Date of publication: The Publishers’ Circular 1914 p540 issue of 2 May 1914 has it in a list of books either just published or just about to be. 

Comment by Sally Davis: The Boomerang is a very involved tale of souls not quite coming together in a man and a woman living in mid-19th century England.  In its third volume the souls are incarnated two generations later in a man and woman at the same level of psychic development; they are thus – finally – able to marry.  The plot was so dependent on an understanding of reincarnation and the development of the soul that at the beginning of Book 3 Kat felt obliged to take time out from it, to explain the theory. 

 

1917

Kat’s book Our Living Dead was published.

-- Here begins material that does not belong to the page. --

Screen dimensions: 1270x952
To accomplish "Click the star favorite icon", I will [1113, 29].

Our Living Dead.  Some talks with Unknown Friends by Emily Katharine Bates; with Preface by Major-General Sir Alfred E Turner.  London: Kegan Paul and Co 1917.  To add to the confusion about names, the British Library has two copies with Katharine Lee Bates (1859-1929) credited as author.

Comments by Sally Davis:

On Our Living Dead: Kat was reaching out to those traumatised by the losses of the War.  She hoped to comfort the bereaved by suggesting that through spiritualism they could maintain contact with their dead. 

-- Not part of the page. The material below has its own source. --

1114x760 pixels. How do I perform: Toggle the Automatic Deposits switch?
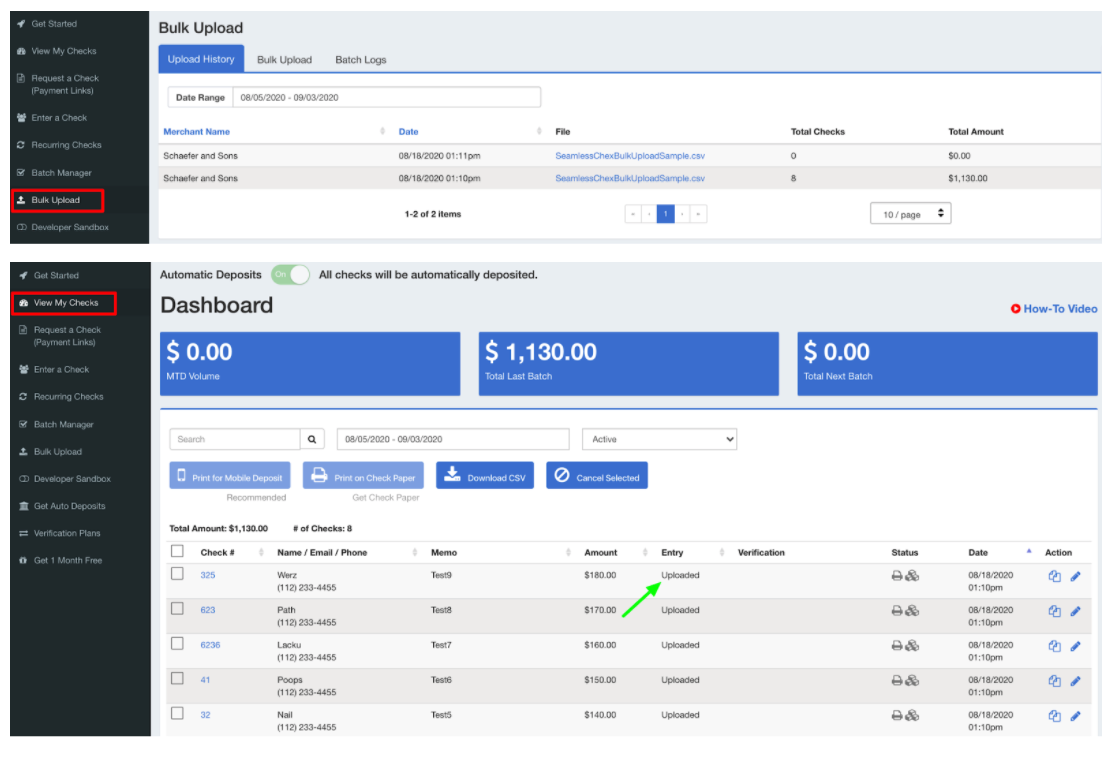coord(290,274)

On Alfred Edward Turner (1842-20 November 1918).  Alfred was the son of a barrister.  He joined the Royal Artillery in 1860 and apart from going on the Nile Expedition to rescue General Gordon (1884), spent his career in Ireland.  He had investments in rubber plantations in Borneo and was a director of one of the earliest channel tunnel companies.

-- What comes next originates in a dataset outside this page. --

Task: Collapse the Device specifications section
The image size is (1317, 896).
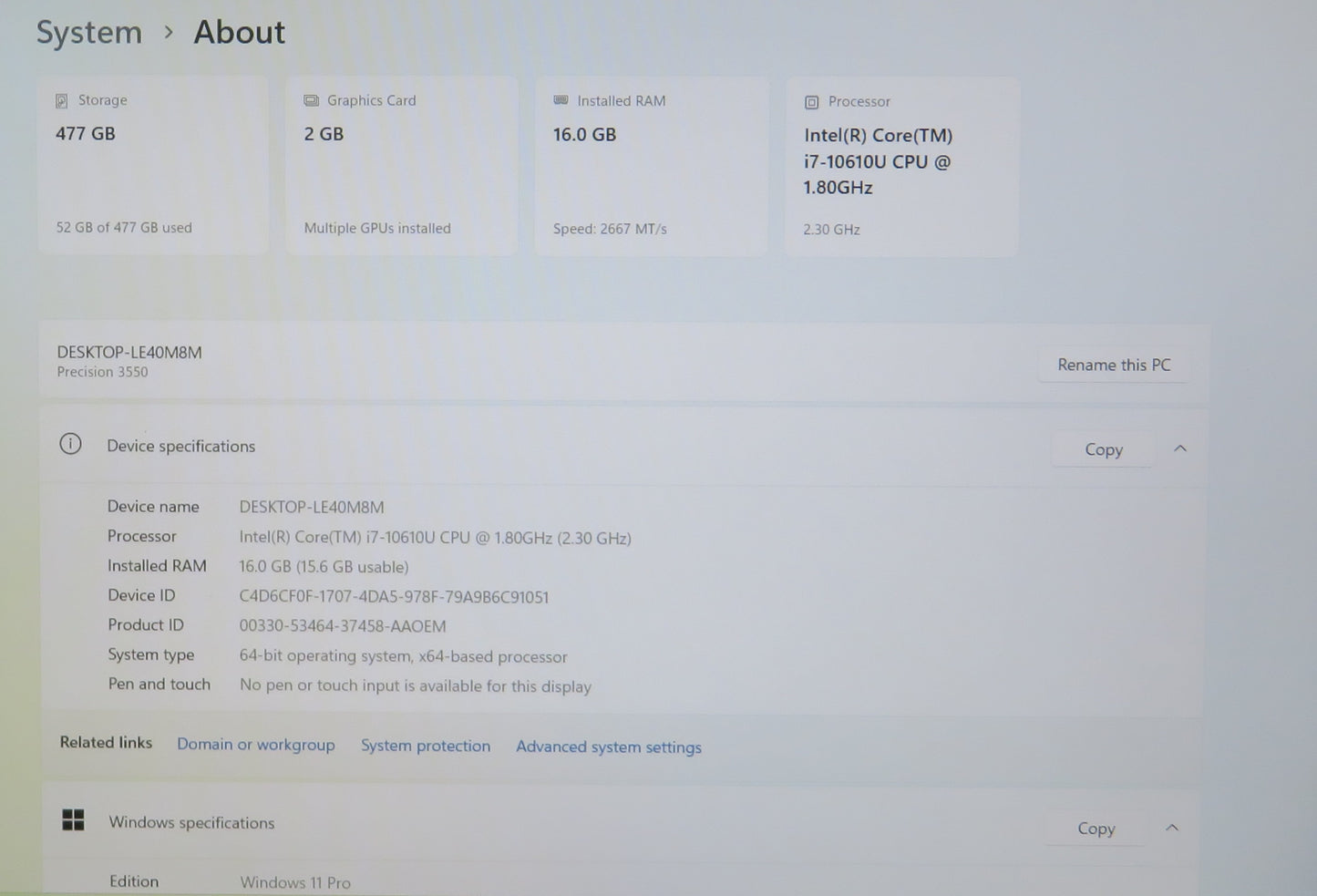Action: click(1180, 448)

He wrote various works on military subjects, and a memoir.

 

Turner was a friend of Yeats (who was in the GD, of course); and also of W T Stead.  In 1900 he joined the Society for Psychical Research.  In 1912 he sent William Usborne Moore accounts of some of his own psychic experiences, which Usborne Moore mentioned in his The Voices…   Kat had probably known him for many years.

Sources for Turner: wikipedia.  Who Was Who volume 2 p1059.  Probate Registry entries 1899 (his first wife Emma Blanche) and 1919. 

Journal of the Society for Psychical Research p161 of volume 9 number 65 issue of January 1900: Major-General Alfred E Turner CB of 21 Tite Street London SW is on a list of new members.

Sixty Years of a Soldier’s Life by Alfred E Turner.  London: Methuen 1912.

Channel Tunnel Visions 1850-1914: Dreams and Nightmares by Keith Wilson.  London: Hambledon 1994: p64.

The Mummy’s Curse: the True History of a Dark Fantasy by Roger Luckhurst.  Oxford: Oxford University Press 2012: p82 in the section called Walter Herbert Ingram and the Coffin of Nesmin: Turner was a member of the Ghost Club.  During his time in Egypt he went to the Cairo museum to see the mummy of Ramases II.

The Voices: A Sequel… by William Usborne Moore. London: Watts and Co 1913: p160 quoting a letter by Turner dated 25 November 1912.

Yeats Annual volume 19 2013.  Article: The Manuscript of Leo Africanus; by Margaret Mills Harper and Warwick Gould: p299 footnote 27 mentions Turner as a friend of Stead.

 

JUNE 1917

Our Living Dead was reviewed in Occult Review by ‘EMM’, a regular book reviewer at this time.  EMM thought that the book was timely, offering some comfort to people grieving for those killed or missing in the War.

Occult Review volume 25 January-June 1917.  London: William Rider and Son Ltd.  Issue of June 1917 p360. 

 

15 MARCH 1918

Kat’s psychic investigator friend William Usborne Moore died at 8 Western Parade Southsea, where Kat had often visited him and his wife Maria Gertrude.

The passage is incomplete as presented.